======== RECORD EXCERPTS

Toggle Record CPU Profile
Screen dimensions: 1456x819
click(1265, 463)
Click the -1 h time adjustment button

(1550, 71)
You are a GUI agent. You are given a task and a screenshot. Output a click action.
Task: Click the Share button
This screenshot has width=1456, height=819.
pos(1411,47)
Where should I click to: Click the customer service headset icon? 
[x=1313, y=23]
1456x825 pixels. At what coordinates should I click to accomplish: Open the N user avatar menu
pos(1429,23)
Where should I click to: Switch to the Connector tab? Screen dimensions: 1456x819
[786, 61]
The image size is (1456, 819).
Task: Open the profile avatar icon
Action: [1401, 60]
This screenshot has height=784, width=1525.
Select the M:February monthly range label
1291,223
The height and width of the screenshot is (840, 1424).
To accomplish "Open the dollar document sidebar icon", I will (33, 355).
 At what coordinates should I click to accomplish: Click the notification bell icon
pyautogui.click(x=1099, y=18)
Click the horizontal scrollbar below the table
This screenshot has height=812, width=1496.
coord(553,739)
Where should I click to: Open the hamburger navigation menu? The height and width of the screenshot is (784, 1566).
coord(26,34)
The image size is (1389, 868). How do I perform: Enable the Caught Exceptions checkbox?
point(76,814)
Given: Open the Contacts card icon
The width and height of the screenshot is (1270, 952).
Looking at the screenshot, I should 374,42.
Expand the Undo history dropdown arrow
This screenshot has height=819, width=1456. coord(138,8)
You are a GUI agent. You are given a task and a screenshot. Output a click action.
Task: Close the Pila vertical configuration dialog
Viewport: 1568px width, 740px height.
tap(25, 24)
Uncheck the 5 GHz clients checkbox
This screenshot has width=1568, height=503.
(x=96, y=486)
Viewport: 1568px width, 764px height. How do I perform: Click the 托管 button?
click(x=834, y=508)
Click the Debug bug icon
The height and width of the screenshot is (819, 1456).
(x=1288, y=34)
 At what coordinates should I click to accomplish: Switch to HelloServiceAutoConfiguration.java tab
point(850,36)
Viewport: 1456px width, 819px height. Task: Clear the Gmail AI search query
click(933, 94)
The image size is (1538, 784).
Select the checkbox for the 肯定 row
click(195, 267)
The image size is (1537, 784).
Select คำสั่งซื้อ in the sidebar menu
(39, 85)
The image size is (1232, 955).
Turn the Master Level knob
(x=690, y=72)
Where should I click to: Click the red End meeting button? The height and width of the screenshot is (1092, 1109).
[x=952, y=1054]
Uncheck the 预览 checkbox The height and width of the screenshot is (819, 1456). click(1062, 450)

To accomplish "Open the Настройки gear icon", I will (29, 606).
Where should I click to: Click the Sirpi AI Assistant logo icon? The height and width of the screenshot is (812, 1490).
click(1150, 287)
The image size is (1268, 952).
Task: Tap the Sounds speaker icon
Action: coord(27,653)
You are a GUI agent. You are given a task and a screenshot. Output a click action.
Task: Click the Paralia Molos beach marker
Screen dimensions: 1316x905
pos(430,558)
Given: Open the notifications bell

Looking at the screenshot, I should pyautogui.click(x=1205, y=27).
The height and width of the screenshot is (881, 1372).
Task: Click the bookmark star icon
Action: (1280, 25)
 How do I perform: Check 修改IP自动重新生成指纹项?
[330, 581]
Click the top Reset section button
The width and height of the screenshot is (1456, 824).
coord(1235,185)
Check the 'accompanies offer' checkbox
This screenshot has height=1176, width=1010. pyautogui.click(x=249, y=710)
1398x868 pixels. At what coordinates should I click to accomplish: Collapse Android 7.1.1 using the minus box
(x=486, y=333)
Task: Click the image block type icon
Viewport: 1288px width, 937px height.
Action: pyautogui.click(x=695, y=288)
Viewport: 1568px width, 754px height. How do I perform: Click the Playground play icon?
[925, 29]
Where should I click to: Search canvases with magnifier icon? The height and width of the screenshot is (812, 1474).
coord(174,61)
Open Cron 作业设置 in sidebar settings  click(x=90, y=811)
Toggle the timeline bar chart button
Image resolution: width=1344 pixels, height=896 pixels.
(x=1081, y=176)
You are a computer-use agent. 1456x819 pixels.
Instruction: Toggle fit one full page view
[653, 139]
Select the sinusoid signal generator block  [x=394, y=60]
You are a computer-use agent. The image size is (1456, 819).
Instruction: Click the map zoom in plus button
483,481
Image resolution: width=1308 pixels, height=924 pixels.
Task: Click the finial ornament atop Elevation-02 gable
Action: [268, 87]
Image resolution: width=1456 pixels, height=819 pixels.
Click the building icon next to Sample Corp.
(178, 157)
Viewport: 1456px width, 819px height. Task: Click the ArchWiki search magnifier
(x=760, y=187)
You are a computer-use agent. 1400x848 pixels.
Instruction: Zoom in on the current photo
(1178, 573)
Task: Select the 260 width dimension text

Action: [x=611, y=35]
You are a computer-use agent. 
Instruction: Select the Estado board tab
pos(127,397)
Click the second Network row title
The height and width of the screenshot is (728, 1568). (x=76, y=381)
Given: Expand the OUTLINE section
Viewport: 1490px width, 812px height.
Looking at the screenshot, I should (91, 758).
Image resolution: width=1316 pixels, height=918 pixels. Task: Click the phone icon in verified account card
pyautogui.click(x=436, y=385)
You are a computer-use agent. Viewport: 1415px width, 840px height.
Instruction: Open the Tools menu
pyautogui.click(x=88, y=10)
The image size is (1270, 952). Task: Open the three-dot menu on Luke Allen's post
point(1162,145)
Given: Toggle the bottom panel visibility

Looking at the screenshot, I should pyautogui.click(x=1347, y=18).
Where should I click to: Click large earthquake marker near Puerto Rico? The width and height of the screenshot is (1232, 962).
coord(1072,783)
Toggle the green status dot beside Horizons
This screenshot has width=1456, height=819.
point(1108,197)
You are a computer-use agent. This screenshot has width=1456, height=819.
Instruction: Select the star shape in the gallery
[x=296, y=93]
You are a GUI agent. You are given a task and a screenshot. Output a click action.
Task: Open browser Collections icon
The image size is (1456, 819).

================

**TASK INSTRUCTIONS**
Only the lines from the one with "You are a computer-use agent. 1400x848" through the end of the data belong in the answer, each reproduced exactly.

**SOLUTION TO THIS PROBLEM**
You are a computer-use agent. 1400x848 pixels.
Instruction: Zoom in on the current photo
(1178, 573)
Task: Select the 260 width dimension text

Action: [x=611, y=35]
You are a computer-use agent. 
Instruction: Select the Estado board tab
pos(127,397)
Click the second Network row title
The height and width of the screenshot is (728, 1568). (x=76, y=381)
Given: Expand the OUTLINE section
Viewport: 1490px width, 812px height.
Looking at the screenshot, I should (91, 758).
Image resolution: width=1316 pixels, height=918 pixels. Task: Click the phone icon in verified account card
pyautogui.click(x=436, y=385)
You are a computer-use agent. Viewport: 1415px width, 840px height.
Instruction: Open the Tools menu
pyautogui.click(x=88, y=10)
The image size is (1270, 952). Task: Open the three-dot menu on Luke Allen's post
point(1162,145)
Given: Toggle the bottom panel visibility

Looking at the screenshot, I should pyautogui.click(x=1347, y=18).
Where should I click to: Click large earthquake marker near Puerto Rico? The width and height of the screenshot is (1232, 962).
coord(1072,783)
Toggle the green status dot beside Horizons
This screenshot has width=1456, height=819.
point(1108,197)
You are a computer-use agent. This screenshot has width=1456, height=819.
Instruction: Select the star shape in the gallery
[x=296, y=93]
You are a GUI agent. You are given a task and a screenshot. Output a click action.
Task: Open browser Collections icon
The image size is (1456, 819).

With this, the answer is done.